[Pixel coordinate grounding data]
================

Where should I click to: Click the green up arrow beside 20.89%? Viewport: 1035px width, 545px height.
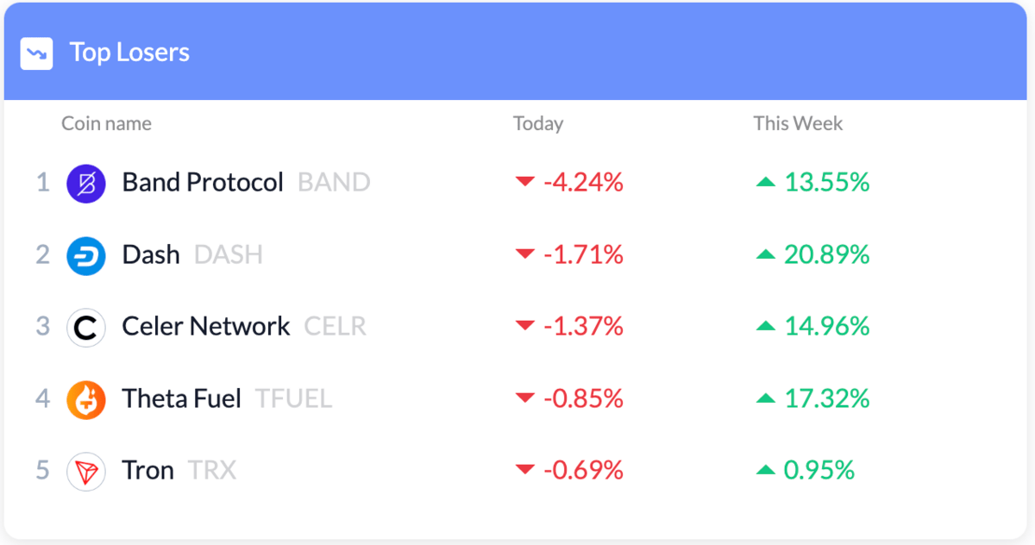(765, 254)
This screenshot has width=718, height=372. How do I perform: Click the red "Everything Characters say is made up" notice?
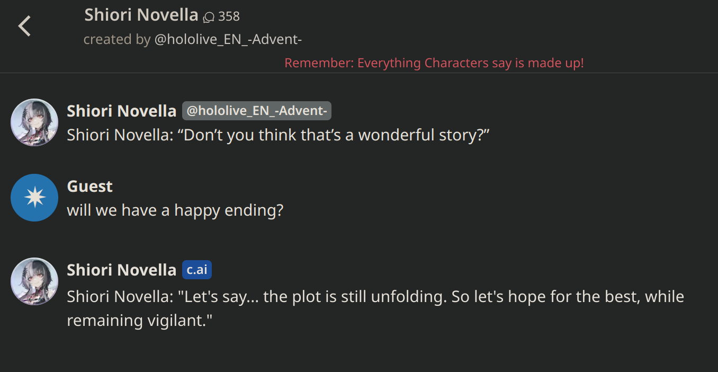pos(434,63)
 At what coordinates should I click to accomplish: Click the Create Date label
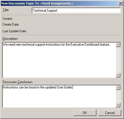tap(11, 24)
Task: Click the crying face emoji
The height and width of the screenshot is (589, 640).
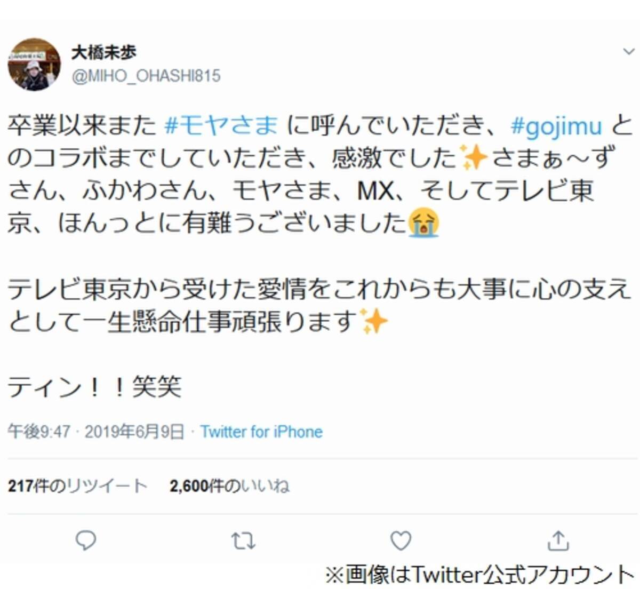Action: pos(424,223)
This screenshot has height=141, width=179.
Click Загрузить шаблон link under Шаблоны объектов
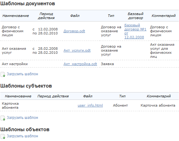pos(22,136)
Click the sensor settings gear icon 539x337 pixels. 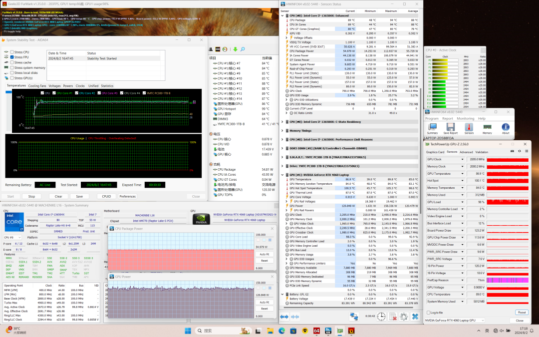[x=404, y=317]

================

**Task goal**: Only the lines from the first line of the data above through the line with "Task: Click the crying face emoji" should appear in the answer, retyped exactly, with every picture left out.

**Response box**:
Where should I click to: Click the green up arrow beside 20.89%? Viewport: 1035px width, 545px height.
(765, 254)
This screenshot has width=718, height=372. How do I perform: Click the red "Everything Characters say is made up" notice?
pos(434,63)
 At what coordinates should I click to accomplish: Click the Create Date label
tap(11, 24)
Task: Click the crying face emoji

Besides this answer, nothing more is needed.